Como falar do terror às crianças?
26-05-2017 - 06:36

Não sei qual é o caminho correcto, mas vejo pelo menos dois caminhos errados. O primeiro erro é evitar a questão e o segundo é transformar esta realidade dantesca numa peça de ficção.

A partir do momento em que o islamismo ataca crianças num concerto pop, a pergunta deixa de ser teórica e passa a ser uma inevitabilidade: os nossos filhos já colocaram, estão a colocar ou colocar-nos-ão perguntas sobre o terror, que no fundo são questões sobre a natureza do mal. Como responder?

Não sei qual é o caminho correcto, mas vejo pelo menos dois caminhos errados. O primeiro erro é evitar a questão, é fingir que este mal concreto (islamismo radical) não existe no mundo, é transformar esta realidade dantesca numa peça de ficção, é dizer que aquelas reportagens da Sky News não são diferentes de um filme, é fingir que este mal real tem a espessura moral de um vilão Marvel.

O segundo caminho errado passa por dar respostas xaroposas que proclamam a inevitável vitória do bem sobre o mal, como se este radicalismo pudesse ser derrotado apenas com vigílias, cantorias, manifs, hashtags ou posts lacrimejantes. O bem, a luz, a esperança existem de facto, mas existem em acções concretas, em discursos concretos que iluminam com coragem o problema real. A luz não é para apontar ao calhas, é para apontar ao problema. O discurso fofinho e empoleirado nesta bondade abstracta e sempre vitoriosa iliba-nos do confronto pessoal e directo com o mal aqui e agora. Se o bem ganha sempre, então porque é que me vou maçar com acções e palavras concretas? Este caminho não é uma negação com o primeiro, mas é uma fuga.

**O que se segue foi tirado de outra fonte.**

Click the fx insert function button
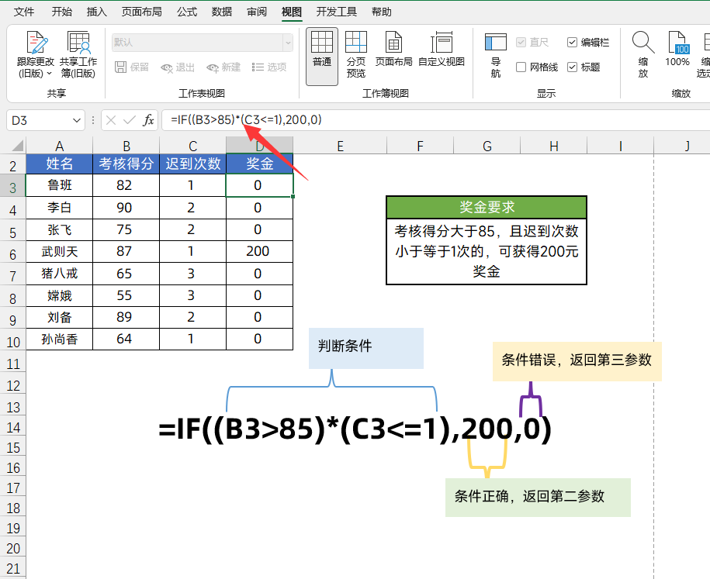[149, 120]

Estes dois caminhos mantêm o bem e o mal ao nível do conto de fadas, que é um nível com bastante saída hoje em dia, diga-se. É o nível dos pais que recusam levar o filho de 15 anos a um funeral, “porque é muito pesado, coitadinho”; é o nível dos pais que não levam o filho a ver o avô no lar, “porque cheira a doença”; é o nível dos pais que nunca confrontam os filhos com a doença, com a morte e com os seus próprios pecados. E uma criança ou jovem que chega aos 15/20 anos sem nunca ter sido confrontado com o mal do mundo e sobretudo com o mal que carrega dentro de si será inevitavelmente um adulto com a espessura moral de uma personagem de filme de sábado à tarde.

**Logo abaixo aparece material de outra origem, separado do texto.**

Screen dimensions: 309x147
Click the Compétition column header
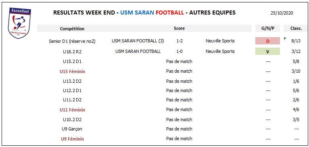point(72,29)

A partir daqui, tenho dúvidas. Como é que se explica o terrorismo suicida a uma criança? Se é difícil conversar com adultos sobre o suicídio, como é que se explica a crianças um suicida que ainda por cima é terrorista? Parece-me impossível.

Assim talvez seja boa ideia começarmos a inevitável conversa pela ideia de Guerra, que é mais digerível do que a ideia de Terrorismo. Se pensarmos no mal como um funil subterrâneo com vários níveis de profundidade e gravidade (Dante), um soldado em guerra com outros soldados é alguém que habita os níveis superficiais desse inferno e até pode aparecer no purgatório; é portanto um início de conversa. Já o terrorista suicida que mata meninas num concerto não tem hipótese, está mesmo no centro profundo e gelado do inferno.

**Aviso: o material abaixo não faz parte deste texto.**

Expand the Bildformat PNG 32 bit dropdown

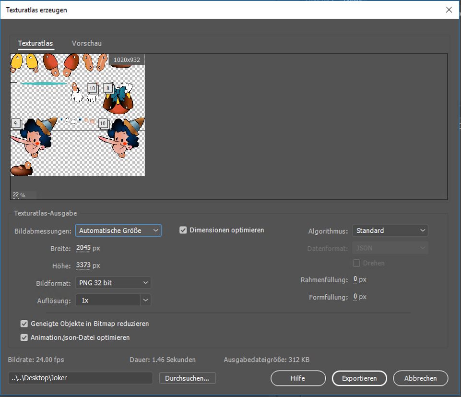click(x=113, y=283)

É conversa para outra altura, porque não é possível responder à pergunta que as crianças fazem: “porquê?”. “Porque é que eles fazem aquilo?”. Apesar de ser delicado, é possível explicar-lhes o porquê de uma guerra, até porque há batalhas nas fábulas e filmes infantis. O mesmo não se aplica ao porquê do terrorismo islamita. “Porque é que eles fazem isto?” Porque não gostam de nós. “Mas porque é que não gostam de nós?”, etc.

O terrorismo islamita e suicida representa um vórtice sem fim de porquês que só podem ser respondidos com uma linguagem que uma criança não compreende. Ainda bem.